Search code examples
sqlgroup-byaverageamazon-athenasql-null

How to filter rows with condition in SQL?


I am trying to retrieve data from Athena with the following query:

SELECT DISTINCT cop.shop_id,
         cop.product_id,
         avg(cop.position) AS avg_position,
         cp.kes
FROM data_1 AS cop
JOIN data_2 AS cp
    ON cop.product_id = cp.product_id
WHERE cop.site_id = 1
        AND cop.product_id IS NOT NULL
GROUP BY  cop.shop_id, cop.product_id, cp.kes 

However, there are four columns in the data: product_id, shop_id, avg_position, kes.
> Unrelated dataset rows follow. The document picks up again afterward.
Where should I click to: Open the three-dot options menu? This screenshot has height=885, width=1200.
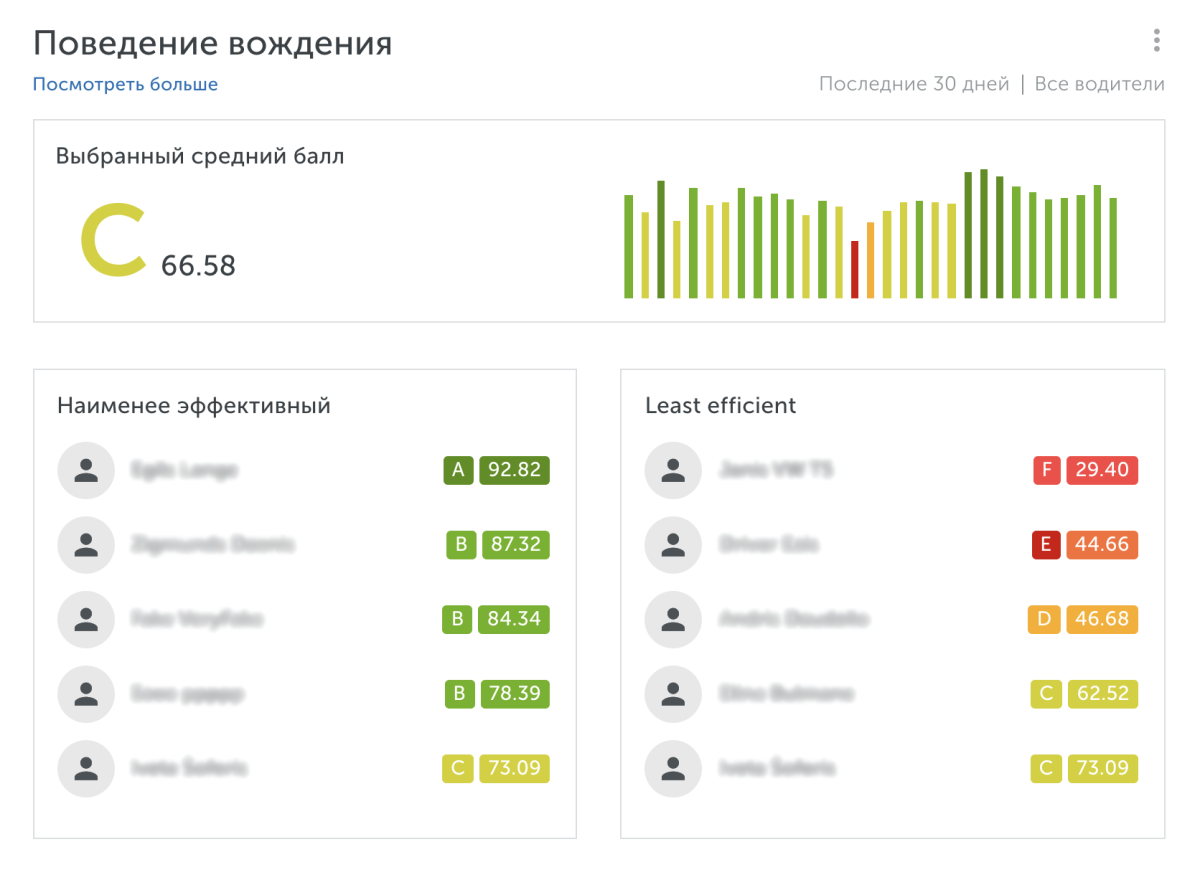(x=1156, y=41)
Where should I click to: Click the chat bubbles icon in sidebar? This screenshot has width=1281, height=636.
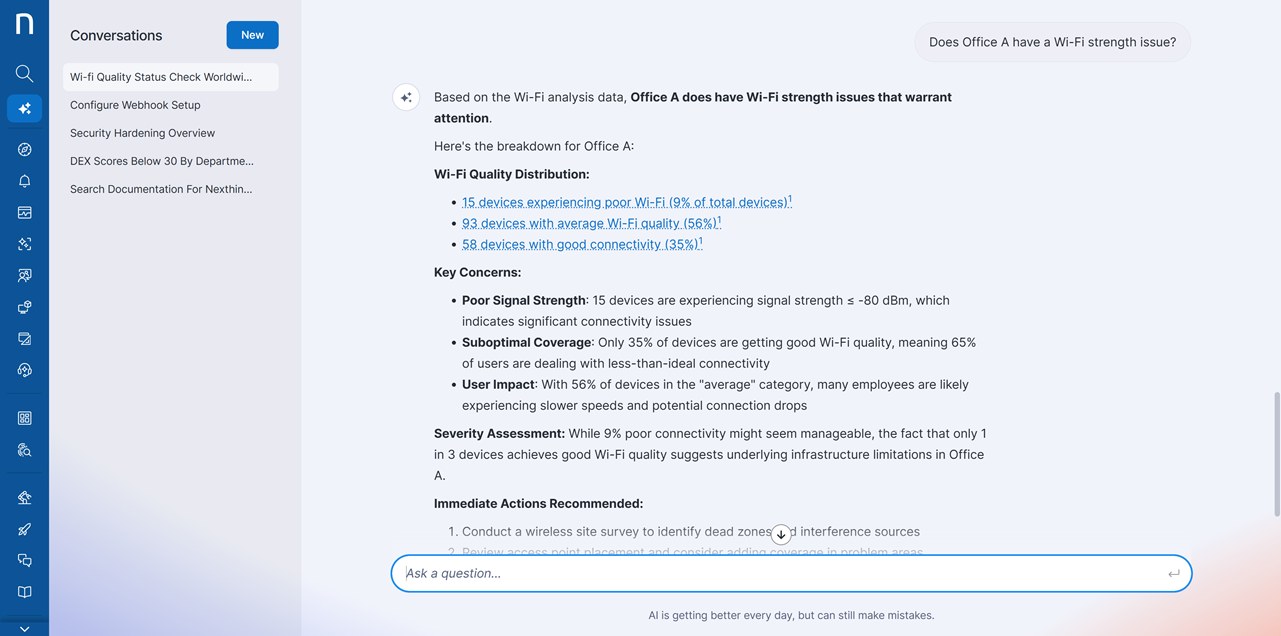(x=24, y=560)
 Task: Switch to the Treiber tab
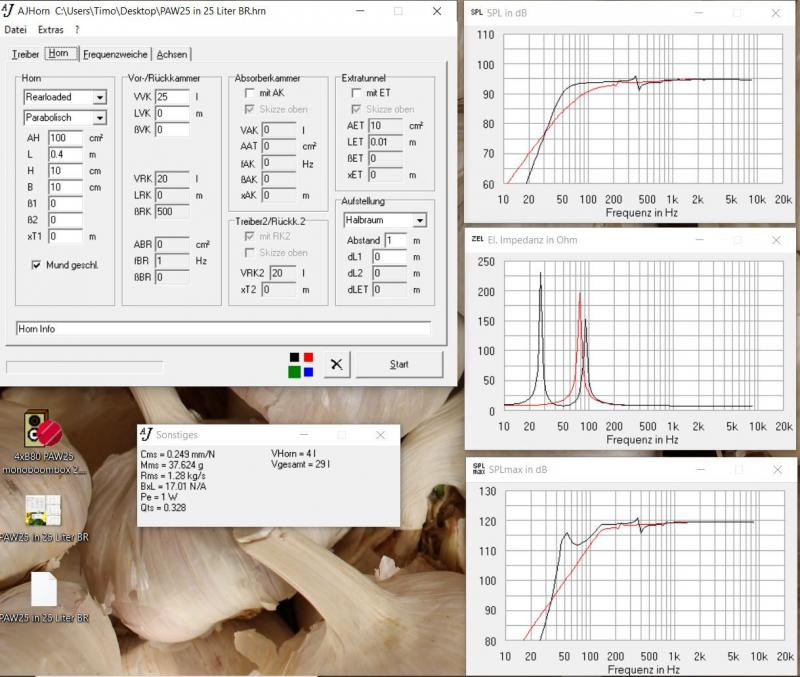click(25, 54)
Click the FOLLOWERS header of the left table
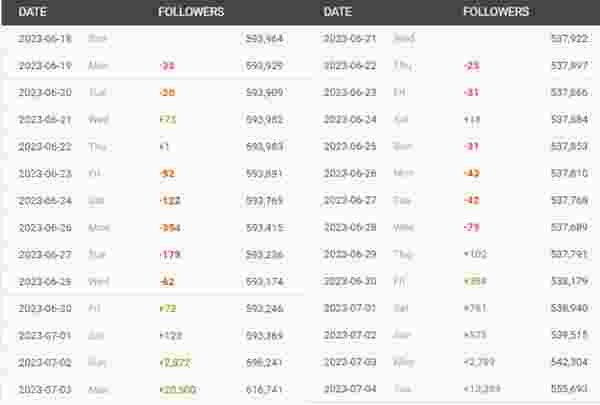This screenshot has height=405, width=600. point(191,12)
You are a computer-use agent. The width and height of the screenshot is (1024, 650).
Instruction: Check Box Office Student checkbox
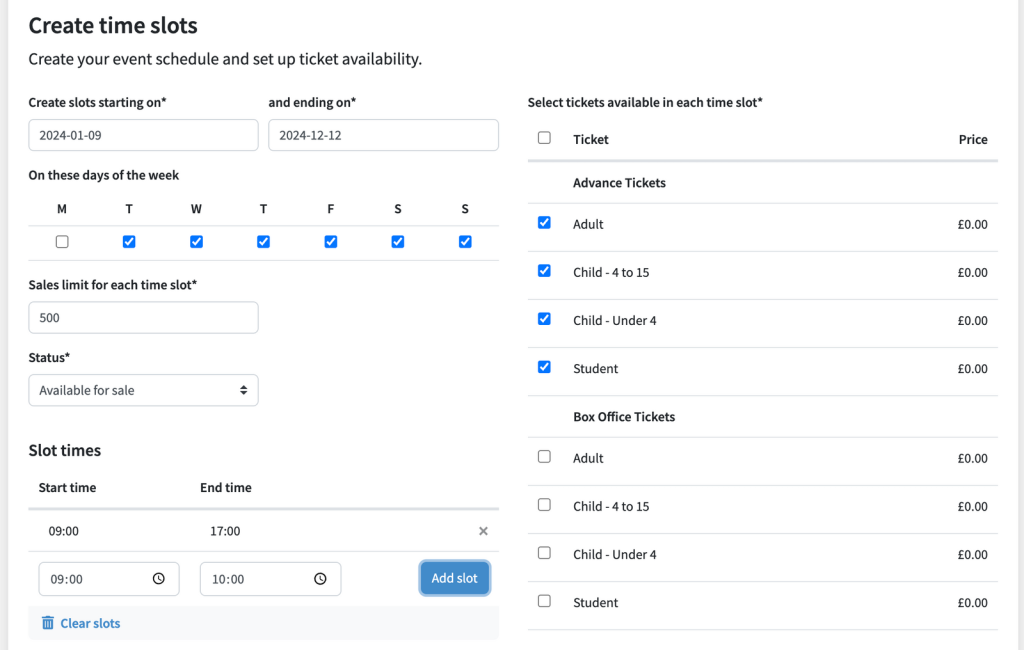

Some rows come with both NA and non-NA in the kes column. I simply want to manipulate the data with the following condition:

  • If product_id , shop_id , and avg_position are the same, and if there are NA and Non-NA in the kes column, just leave the Non-NA row and remove the rows which include NA in the kes .
  • However, if there is no non-NA in the kes , don't remove it.

How can I do this?


Solution

  • I think that you want aggregation on kes:

    SELECT 
        cop.shop_id,
        cop.product_id,
        AVG(cop.position) AS avg_position,
        MAX(cp.kes) kes
    FROM data_1 AS cop
    JOIN data_2 AS cp
        ON cop.product_id = cp.product_id
    WHERE cop.site_id = 1 AND cop.product_id IS NOT NULL
    GROUP BY cop.shop_id, cop.product_id 
    

    Aggregate functions ignore null values; so MAX(cp.kes) gives you the highest non-null value of cp.kes. On the other hand, if all values of cp.kes are null within the group, max() gives null.

    Side note: DISTINCT and GROUP BY do not make sense together (although that's still valid SQL); GROUP BY guarantees no duplicate values in the SELECT list already.